_Aim of the exercise_
In the records below, tally every line containing "agent". Report only the total.

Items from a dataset
== Segment start ==
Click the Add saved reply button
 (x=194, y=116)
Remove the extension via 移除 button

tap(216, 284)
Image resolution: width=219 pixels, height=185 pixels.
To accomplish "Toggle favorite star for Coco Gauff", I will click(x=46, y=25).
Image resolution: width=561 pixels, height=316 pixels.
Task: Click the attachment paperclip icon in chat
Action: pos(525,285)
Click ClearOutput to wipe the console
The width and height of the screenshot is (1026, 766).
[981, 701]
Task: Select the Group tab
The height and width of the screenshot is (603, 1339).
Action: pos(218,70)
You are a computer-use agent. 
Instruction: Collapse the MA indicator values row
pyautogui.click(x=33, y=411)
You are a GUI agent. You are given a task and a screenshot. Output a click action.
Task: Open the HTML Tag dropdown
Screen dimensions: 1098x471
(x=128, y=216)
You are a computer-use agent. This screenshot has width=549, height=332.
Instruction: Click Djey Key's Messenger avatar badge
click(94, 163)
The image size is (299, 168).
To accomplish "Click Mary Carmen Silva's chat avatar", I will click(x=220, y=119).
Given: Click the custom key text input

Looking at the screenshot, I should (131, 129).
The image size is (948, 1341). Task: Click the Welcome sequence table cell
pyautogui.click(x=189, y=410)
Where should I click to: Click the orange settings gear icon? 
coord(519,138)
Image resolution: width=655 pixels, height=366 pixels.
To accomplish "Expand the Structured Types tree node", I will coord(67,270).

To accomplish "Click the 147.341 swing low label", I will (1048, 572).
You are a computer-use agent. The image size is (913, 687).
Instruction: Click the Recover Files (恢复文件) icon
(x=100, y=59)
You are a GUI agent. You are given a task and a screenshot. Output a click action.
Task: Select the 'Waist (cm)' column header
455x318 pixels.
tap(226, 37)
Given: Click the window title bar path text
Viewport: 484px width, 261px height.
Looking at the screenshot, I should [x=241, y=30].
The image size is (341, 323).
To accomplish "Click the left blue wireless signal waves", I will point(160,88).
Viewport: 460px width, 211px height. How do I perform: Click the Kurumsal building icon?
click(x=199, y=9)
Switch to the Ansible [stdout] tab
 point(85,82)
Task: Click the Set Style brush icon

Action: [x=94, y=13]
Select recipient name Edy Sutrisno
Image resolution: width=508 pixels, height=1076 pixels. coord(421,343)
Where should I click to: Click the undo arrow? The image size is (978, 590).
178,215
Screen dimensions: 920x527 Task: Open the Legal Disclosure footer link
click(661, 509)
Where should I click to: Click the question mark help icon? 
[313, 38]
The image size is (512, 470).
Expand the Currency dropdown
== Segment end ==
_Answer_
5